Aleluya, soy un pordiosero

Hallelujah, I’m a Bum!, EE.UU, 1933, Digital, 82’, ATP)
Dirección: Lewis Milestone. Con Al Jolson, Madge Evans.

El jefe de un grupo de vagabundos del Central Park mejora su aspecto, del que no reniega, por el amor que siente por una joven que ha perdido la memoria. Cuando ella la recupera, él se convierte, de nuevo, en vagabundo.

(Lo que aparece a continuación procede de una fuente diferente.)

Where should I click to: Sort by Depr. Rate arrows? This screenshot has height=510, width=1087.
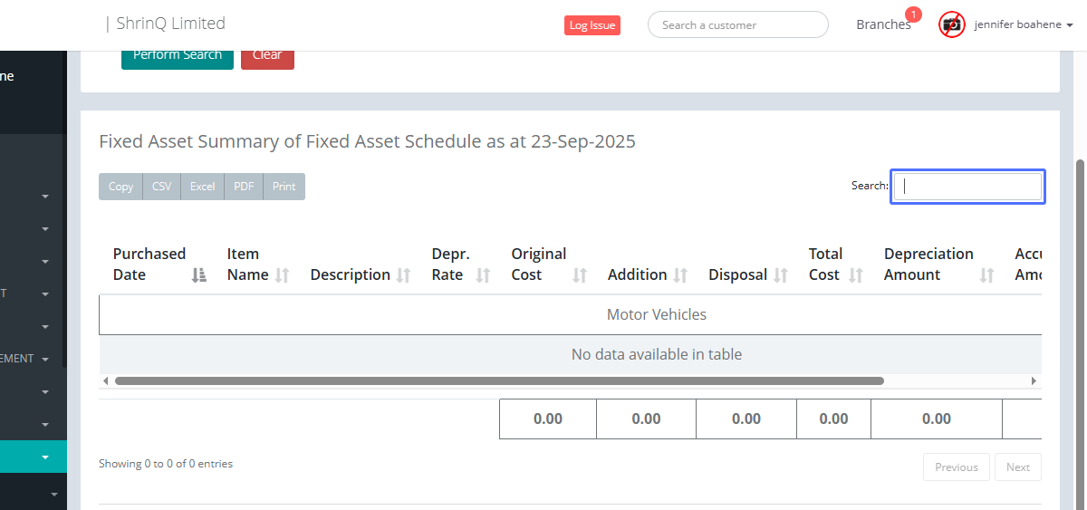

Todos conocen a Al Jolson. Quedó inmortalizado como la voz del primer talkie. En efecto, su nombre ha quedado adosado a El cantor de jazz (1927). Unos años después, Jolson tuvo otro protagónico en un musical insólito llamado Aleluya, soy un pordiosero (1933), de Lewis Milestone, una de las películas más increíbles de la década de 1930 en Hollywood, capaz de poner en el centro del relato los efectos de la crisis económica mundial de ese tiempo en clave humorística y en una peculiar lectura del fenómeno social nítidamente ligado a una perspectivas de izquierdas, acaso más bien anarquista. ¿Quién recuerda un personaje trotskista en un musical? El relato se circunscribe a un grupo de vagabundos que viven en el Central Park debido a la crisis económica. Bump, el personaje de Jolson, es una especie de aristócrata de la indigencia que en algún momento se enamorará profundamente de la mujer del alcalde, después de que ésta falla en un intento de suicidio y pierde la memoria. Así descripto puede inducir a pensar que se trata de una tragedia musicalizada, pero el film es antes que nada una forma de resistencia lúdica sobre los efectos sombríos de la experiencia real de aquel entonces. Los números musicales son geniales, y los personajes secundarios inolvidables, como el trotskista interpretado por el gran Harry Landon y el sirviente afroamericano que encarna Edgar Connor, el amigo inseparable de Bump. La elegancia formal del film es permanente, pero alcanza su mayor esplendor cuando en un travelling lateral de derecha a izquierda va develando las distintas clases sociales que acuden por intereses inconmensurables a un banco (Roger Koza, Con los ojos abiertos).